Here is a gallery of one afternoon that I spent in the city just doing street photography.

I did try my hand at doing, I don’t know what you would call them, fine art portraits maybe. I did them for a year or so back in 2013 I think it was. I tried doing things and I think it was when I thought maybe I can make money from photographing people. However, like many of my endeavours, it didn’t pan out.

I just don’t feel comfortable photographing people, so I think that was also the problem. I always felt out of my element.

There were lots of people doing this sort of thing back then, but in the end, I gave up and started doing the stuff that I really loved doing. So these are throwbacks to that time. I hope that is okay.

I would like to thank Tina for being our host this week and you can find Tina on her blog Travels and Trifles.

If you would like to participate weekly in our Lens-Artists Challenge, click here for more info.

You might be interested in …


  1. I love all your street photography, mostly because I think we can capture who “they” are along with the emotion they bring to a photo. I still liked your older photos, especially the one with the red hair swirl in front of the girl’s face. This was a bit out of the comfort zone for many. You showcased it well. Always great from you, Leanne.

    1. Thank you Donna, it really was out of my comfort zone. I always feel totally out of my element when I am photographing people, whether they know or not. The red haired girl is my daughter and it was really windy.

  2. I think I started following you when you were doing your people photos. I always loved them and your unique style with them. It’s nice to see some of them again

  3. There’s an edginess to your portraits that is still there in your other subjects. I have to say that you’re as good with portraits but if the love is not there, nothing can be done. We are lucky that you decided to shared them with us, I’ve found them inspiring.

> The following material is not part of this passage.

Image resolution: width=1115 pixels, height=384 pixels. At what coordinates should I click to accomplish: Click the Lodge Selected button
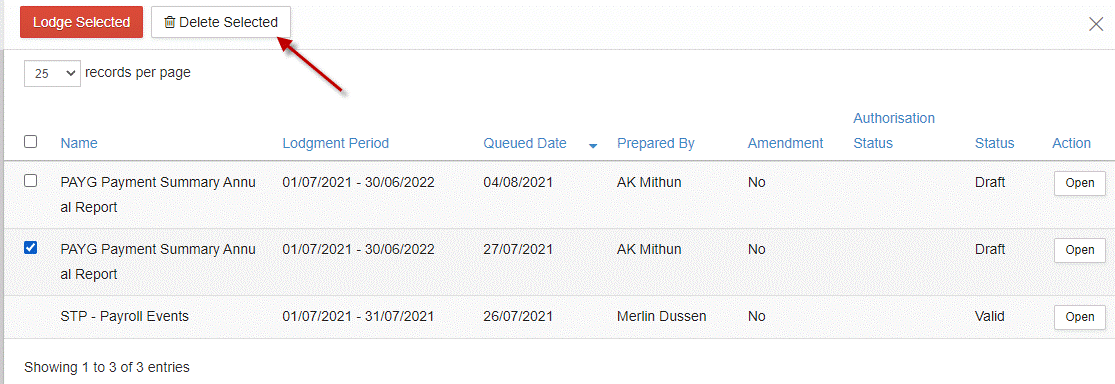(x=81, y=22)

    1. That is true Sofia, you have to love what you are photographing. I am glad you enjoyed seeing them and thank you so much Sofia.

  4. I can echo Tina’s comment, Leanne. Your eye for composition and editing talent are apparent even with subjects that make you uncomfortable. I share your feelings about street photography and I also try to hide the fact that I might be photographing someone.
    I envy a photographer friend who has no reservations about walking up to a stranger and asking to photograph him or her. I wish I could be that forward.

    1. Thank you John. I have to admit, as a friend said to me once, I did a fine arts degree and we spent 3 years learning about composition. It is so uncomfortable when someone realises you are trying to photograph them, I don’t like that.
      I have a friend like that too. Though I have never like that kind of street portrait, I like getting people doing things.

    1. It isn’t that I don’t like them Ritva, more that I don’t like doing them. Thank you, I’ve spent many years learning my craft.

  5. It is very difficult indeed for taking photos of people if we are not used to it. For this challenge, I tried to submit some “people” photos I took in the past, but it is few and far between.

    On the bright side, fine art portraits are definitely in your element since it all looks great 🙂

  6. Lovely photos all, Leanne, and I agree with you. I’m not okay with photographing people unless they are a ways off and don’t know they are being photographed. I think the young ladies are your daughters? The photos look familiar. Have a great new week! 😊🇦🇺👍🏻

    1. That is exactly what I do John, I like being a long way away with a long lens. Well one of my daughters is there, she is the one with the flowing cloak, her face hidden and then again with the red hood. Thank you John.

  7. I don’t do street photography because I have found it to be very dangerous. Yes, I’ve been threatened simply for having a camera in hand. In every instance, I was minding my own business photographing birds or something.

    People do not like having their photo taken by a stranger. Frankly, I’m in awe of photographers who can pull this off. There’s a guy in New York who posts images from the subway. I’m surprised he hasn’t been shot or stabbed.

    Also, I’m somewhat curious about the “Thursday Doors” challenges. I tried that once and a guy jumped out his front door waving his fist. Another time, someone called the police and accused me of prowling the neighborhood.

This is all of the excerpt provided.